Cosí, a partire dal 395, le due parti dell’Impero romano presero lentamente a separarsi sia nella sfera della civiltà – con una popolazione in maggioranza di lingua greca – che nell’ambito delle operazioni militari. Da quel momento non fu più possibile esercitare sul Danubio un unico comando romano. Certo, fino agli inizi del V secolo l’Oriente manifestò a più riprese la sua solidarietà nei confronti dell’Occidente, ma ormai non più attraverso operazioni congiunte. Quella che ai suoi esordi era stata una riforma azzeccata si ritorse contro i suoi stessi promotori illirici. Il confine tra Oriente e Occidente divenne de facto una linea di frattura, per due motivi. Ben presto cominciò ad affiorare la tentazione di deviare sull’Occidente i barbari penetrati in Oriente. Inoltre, gli Unni, stabilitisi nella pianura ungherese a nord di Sirmio, ossia proprio alla giunzione tra i due Imperi, potevano attaccare l’una o l’altra parte dell’Impero, a seconda dei rapporti di forza del momento.

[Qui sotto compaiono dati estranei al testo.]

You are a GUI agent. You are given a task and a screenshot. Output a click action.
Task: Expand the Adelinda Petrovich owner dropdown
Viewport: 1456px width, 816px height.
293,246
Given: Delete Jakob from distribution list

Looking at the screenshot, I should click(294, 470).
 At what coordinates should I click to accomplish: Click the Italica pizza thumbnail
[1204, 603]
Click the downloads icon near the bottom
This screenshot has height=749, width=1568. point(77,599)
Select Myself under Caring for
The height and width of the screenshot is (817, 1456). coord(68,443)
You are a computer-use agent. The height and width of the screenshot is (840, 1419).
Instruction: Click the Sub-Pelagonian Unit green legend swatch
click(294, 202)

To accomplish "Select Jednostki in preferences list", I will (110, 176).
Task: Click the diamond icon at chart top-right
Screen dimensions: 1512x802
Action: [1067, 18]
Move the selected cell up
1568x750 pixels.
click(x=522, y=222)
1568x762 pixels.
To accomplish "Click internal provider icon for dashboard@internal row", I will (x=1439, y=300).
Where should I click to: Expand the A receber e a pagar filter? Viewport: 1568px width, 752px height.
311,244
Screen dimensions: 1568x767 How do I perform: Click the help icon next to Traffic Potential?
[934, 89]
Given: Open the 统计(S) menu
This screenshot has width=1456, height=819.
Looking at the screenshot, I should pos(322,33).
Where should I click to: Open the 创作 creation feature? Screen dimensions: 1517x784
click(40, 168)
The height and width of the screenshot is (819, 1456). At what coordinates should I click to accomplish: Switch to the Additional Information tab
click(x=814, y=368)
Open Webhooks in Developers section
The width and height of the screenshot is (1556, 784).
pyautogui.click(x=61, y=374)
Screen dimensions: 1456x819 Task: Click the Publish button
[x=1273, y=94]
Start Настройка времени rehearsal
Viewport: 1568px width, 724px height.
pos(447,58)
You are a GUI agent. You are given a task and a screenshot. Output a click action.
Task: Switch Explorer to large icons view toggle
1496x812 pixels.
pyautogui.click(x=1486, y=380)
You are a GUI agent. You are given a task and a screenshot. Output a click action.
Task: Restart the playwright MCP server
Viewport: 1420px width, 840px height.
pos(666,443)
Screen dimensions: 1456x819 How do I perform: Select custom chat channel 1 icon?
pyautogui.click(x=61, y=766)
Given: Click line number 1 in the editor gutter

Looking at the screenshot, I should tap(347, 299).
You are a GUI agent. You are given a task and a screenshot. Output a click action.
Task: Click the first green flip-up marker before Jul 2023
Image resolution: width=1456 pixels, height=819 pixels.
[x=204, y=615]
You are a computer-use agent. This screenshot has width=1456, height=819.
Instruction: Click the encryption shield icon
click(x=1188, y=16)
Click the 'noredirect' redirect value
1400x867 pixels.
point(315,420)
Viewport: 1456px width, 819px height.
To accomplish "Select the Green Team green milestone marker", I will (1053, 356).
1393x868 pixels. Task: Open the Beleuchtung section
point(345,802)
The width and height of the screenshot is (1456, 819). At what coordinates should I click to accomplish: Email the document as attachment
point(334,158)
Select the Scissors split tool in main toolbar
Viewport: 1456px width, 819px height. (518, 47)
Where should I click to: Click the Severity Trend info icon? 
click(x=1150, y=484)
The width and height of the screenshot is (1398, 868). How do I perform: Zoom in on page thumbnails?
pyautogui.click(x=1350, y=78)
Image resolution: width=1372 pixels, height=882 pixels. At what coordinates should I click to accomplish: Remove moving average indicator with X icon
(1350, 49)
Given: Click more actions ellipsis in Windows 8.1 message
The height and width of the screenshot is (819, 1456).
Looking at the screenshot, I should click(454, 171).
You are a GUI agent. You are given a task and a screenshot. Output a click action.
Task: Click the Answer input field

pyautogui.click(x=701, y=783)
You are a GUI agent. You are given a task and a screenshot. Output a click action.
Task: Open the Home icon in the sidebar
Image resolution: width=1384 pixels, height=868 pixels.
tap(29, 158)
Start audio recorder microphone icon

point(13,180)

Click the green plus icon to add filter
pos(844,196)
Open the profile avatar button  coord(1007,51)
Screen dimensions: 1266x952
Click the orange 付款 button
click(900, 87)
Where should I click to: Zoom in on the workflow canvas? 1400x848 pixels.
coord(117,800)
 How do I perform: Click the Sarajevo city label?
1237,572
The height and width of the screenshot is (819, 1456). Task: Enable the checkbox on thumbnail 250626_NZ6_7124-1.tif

Ciò, tuttavia, non emerse subito, tanto la riforma amministrativa quanto quella militare sembravano solide. Disponendo del controllo dei mari, Roma poteva ovviare all’eventuale interruzione dei traffici via terra. Le sue capitali furono dei porti. L’11 maggio 330 Costantino aveva fondato sulle sponde dello Stretto del Bosforo la città di Costantinopoli come una novella Roma. Ben presto Costantinopoli si sviluppò e assunse un ruolo politico e religioso di prim’ordine. In Occidente Roma, abbandonata a vantaggio di Milano, era stata sostituita nel 402 con Ravenna – che aveva un proprio porto artificiale, Classis –, all’ombra delle cui mura Onorio risiedé a lungo. I due capi dell’Impero rimanevano dunque in comunicazione attraverso il mare. Infine, come quartier generale dell’Impero furono scelte alcune città non lontano dal Reno e dal Danubio, che consentivano di controllare le vie di comunicazione interne verso i fronti di guerra. Si trattava di Treviri in Gallia, dove Costantino risiedé spesso. In Illiria, invece, furono Sardica (Sofia) e soprattutto Sirmio. Quest’ultima fu restaurata nel 372 da Probo, il prefetto del pretorio di Illiria-Italia-Africa che vi si era trasferito:
Fece ripulire le fosse coperte di macerie e, poiché aveva un’innata passione per le costruzioni, riparò la maggior parte delle mura sino ai merli delle torri, dato che per il lungo periodo di pace erano state trascurate ed erano cadute in rovina. Il lavoro fu compiuto in breve, poiché aveva trovato che il materiale di recente raccolto per edificare il teatro era sufficiente per i progetti che s’affrettava a realizzare. A questo piano eccellente aggiunse un’altra decisione salutare: fece venire dalla più vicina stazione una corte di arcieri che sarebbe stata di aiuto in caso di assedio (Ammiano Marcellino, xxix 6 11).
La città di Sirmio non aveva teatri, tanto meno anfiteatri come Treviri. Per quanto fosse dotata di tutte le attrattive di una vita di piaceri quale era quella dei Romani, nonché di terme e di un circo per le corse dei cavalli, Sirmio rimase una capitale di retroguardia, trovandosi a due giorni di cammino dal Danubio. Quanto a Probo, egli deve aver sentito – se per preveggenza o grazie ai suoi servizi di informazione non è dato saperlo – venti di minaccia che soffiavano da qualche anno sulle città della Crimea a causa di altri arcieri a cavallo, gli Unni. Il ruolo militare di Sirmio era dunque cruciale. Ma non solo. La città fu altresí un polo di romanizzazione e di cristianizzazione.